╭──
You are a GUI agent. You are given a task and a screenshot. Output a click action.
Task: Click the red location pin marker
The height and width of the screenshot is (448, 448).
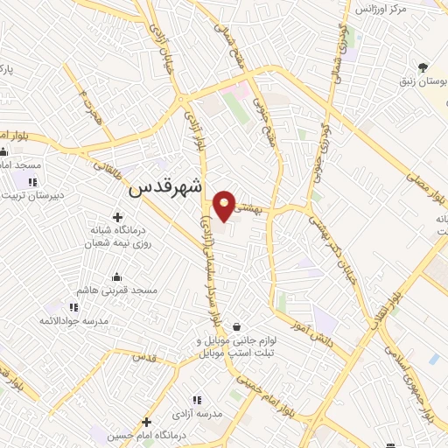point(226,205)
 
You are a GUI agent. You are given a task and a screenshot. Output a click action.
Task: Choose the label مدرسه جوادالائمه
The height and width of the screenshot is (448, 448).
point(73,321)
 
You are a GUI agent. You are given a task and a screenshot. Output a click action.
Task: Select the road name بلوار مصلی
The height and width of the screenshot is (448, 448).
point(425,193)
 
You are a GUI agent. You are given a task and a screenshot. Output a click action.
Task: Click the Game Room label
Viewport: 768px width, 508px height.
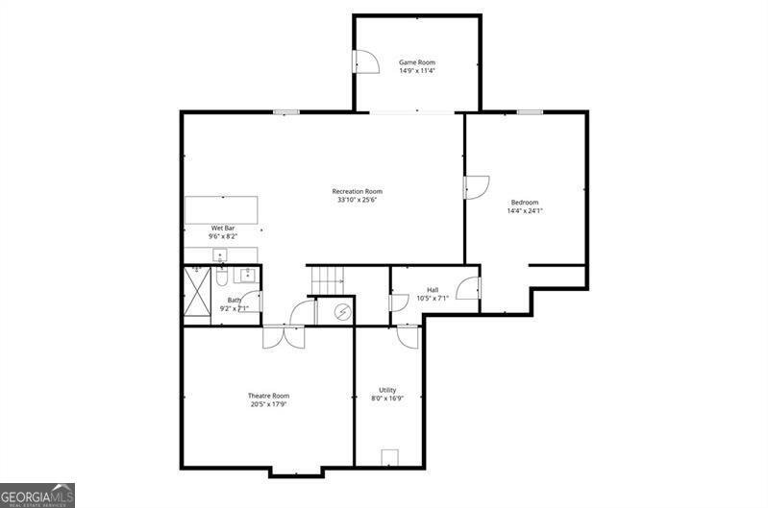pyautogui.click(x=417, y=62)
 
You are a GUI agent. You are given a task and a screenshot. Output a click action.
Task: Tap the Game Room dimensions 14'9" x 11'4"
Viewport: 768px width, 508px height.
pyautogui.click(x=417, y=71)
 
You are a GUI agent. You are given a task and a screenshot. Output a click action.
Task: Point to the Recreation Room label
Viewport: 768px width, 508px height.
pyautogui.click(x=357, y=191)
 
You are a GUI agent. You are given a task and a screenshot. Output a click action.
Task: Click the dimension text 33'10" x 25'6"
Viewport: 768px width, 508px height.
pyautogui.click(x=357, y=200)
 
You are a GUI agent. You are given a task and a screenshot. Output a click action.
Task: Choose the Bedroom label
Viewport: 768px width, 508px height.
pyautogui.click(x=525, y=202)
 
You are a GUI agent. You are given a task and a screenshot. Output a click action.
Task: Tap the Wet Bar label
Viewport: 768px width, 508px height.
pyautogui.click(x=196, y=228)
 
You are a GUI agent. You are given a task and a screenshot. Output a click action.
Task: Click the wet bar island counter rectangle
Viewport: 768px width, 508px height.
pyautogui.click(x=221, y=209)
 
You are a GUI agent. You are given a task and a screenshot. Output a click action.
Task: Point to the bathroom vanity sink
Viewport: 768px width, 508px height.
pyautogui.click(x=247, y=274)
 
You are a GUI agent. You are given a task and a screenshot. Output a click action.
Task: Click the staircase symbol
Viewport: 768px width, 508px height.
pyautogui.click(x=327, y=280)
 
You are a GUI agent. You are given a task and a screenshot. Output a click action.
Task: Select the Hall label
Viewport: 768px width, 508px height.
pyautogui.click(x=433, y=289)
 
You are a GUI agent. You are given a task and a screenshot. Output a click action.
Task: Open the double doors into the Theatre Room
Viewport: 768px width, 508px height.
pyautogui.click(x=284, y=337)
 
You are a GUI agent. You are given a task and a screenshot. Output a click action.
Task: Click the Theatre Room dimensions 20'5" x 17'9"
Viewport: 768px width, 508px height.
pyautogui.click(x=268, y=404)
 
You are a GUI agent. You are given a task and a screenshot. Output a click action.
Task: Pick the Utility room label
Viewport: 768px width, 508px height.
pyautogui.click(x=386, y=389)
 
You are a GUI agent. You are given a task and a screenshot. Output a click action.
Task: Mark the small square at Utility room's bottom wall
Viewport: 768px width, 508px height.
pyautogui.click(x=390, y=457)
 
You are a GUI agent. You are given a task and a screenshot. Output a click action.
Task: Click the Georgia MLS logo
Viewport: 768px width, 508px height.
pyautogui.click(x=37, y=494)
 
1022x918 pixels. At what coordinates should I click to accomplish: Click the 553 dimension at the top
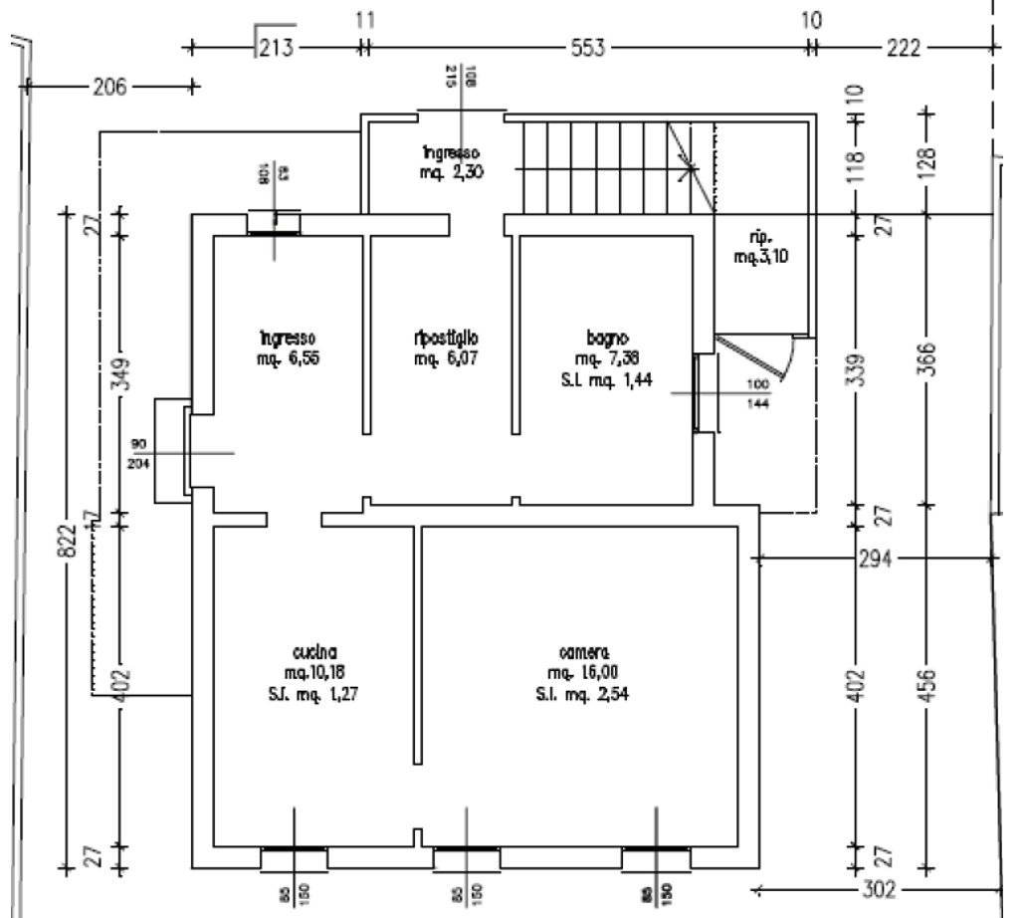[x=587, y=47]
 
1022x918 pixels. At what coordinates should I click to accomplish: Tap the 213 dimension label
[x=276, y=47]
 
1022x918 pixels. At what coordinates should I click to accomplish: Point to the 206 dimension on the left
[x=109, y=87]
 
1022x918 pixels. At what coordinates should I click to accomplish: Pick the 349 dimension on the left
[x=119, y=375]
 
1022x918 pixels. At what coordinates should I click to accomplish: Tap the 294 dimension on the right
[x=876, y=559]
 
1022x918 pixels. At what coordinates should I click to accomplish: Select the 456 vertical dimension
[x=926, y=686]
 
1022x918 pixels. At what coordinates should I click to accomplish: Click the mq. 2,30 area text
[x=453, y=171]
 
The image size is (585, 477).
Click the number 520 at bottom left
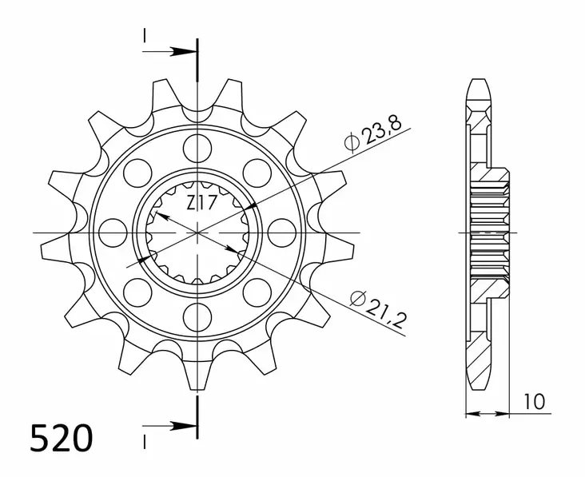(62, 439)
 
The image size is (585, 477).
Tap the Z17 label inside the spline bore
(201, 203)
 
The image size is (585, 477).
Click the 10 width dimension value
(535, 400)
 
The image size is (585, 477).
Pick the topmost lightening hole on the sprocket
(196, 146)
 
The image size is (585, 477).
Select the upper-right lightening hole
(257, 171)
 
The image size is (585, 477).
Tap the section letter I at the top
(145, 35)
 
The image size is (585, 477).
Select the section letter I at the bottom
(145, 441)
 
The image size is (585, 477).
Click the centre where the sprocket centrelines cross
(196, 233)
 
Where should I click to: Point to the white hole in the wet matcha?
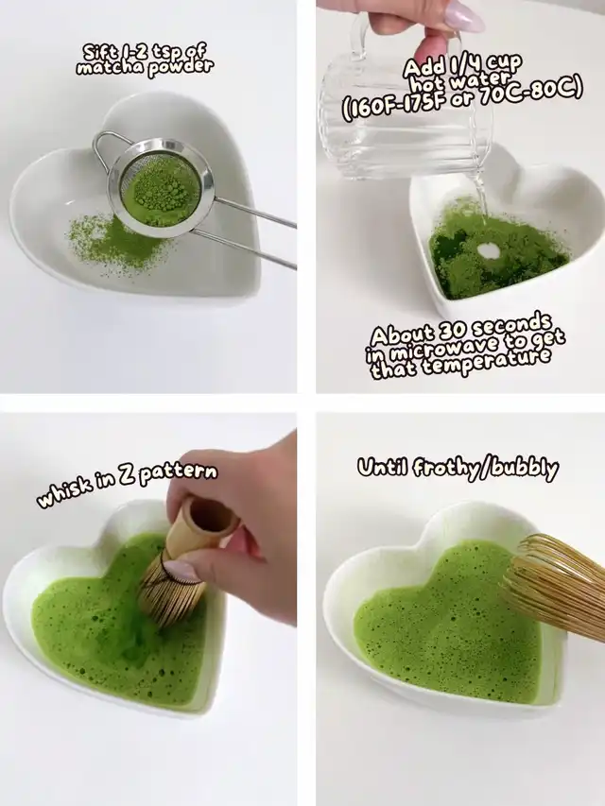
╰──
» Exercise
Rewrite the material from its first line through the line holding "point(73,321)", inclusive. Keep the requests and leave out the pictures, but shift every coordinate in the answers by adding 147 to it.

» Task output
You are a GUI agent. You are given a task and a screenshot. Output a click action.
Task: Click the red location pin marker
The height and width of the screenshot is (448, 448).
point(373,352)
 
You are a GUI agent. You are given a task and a screenshot. Output a click action.
Task: Choose the label مدرسه جوادالائمه
The height and width of the screenshot is (448, 448).
point(220,468)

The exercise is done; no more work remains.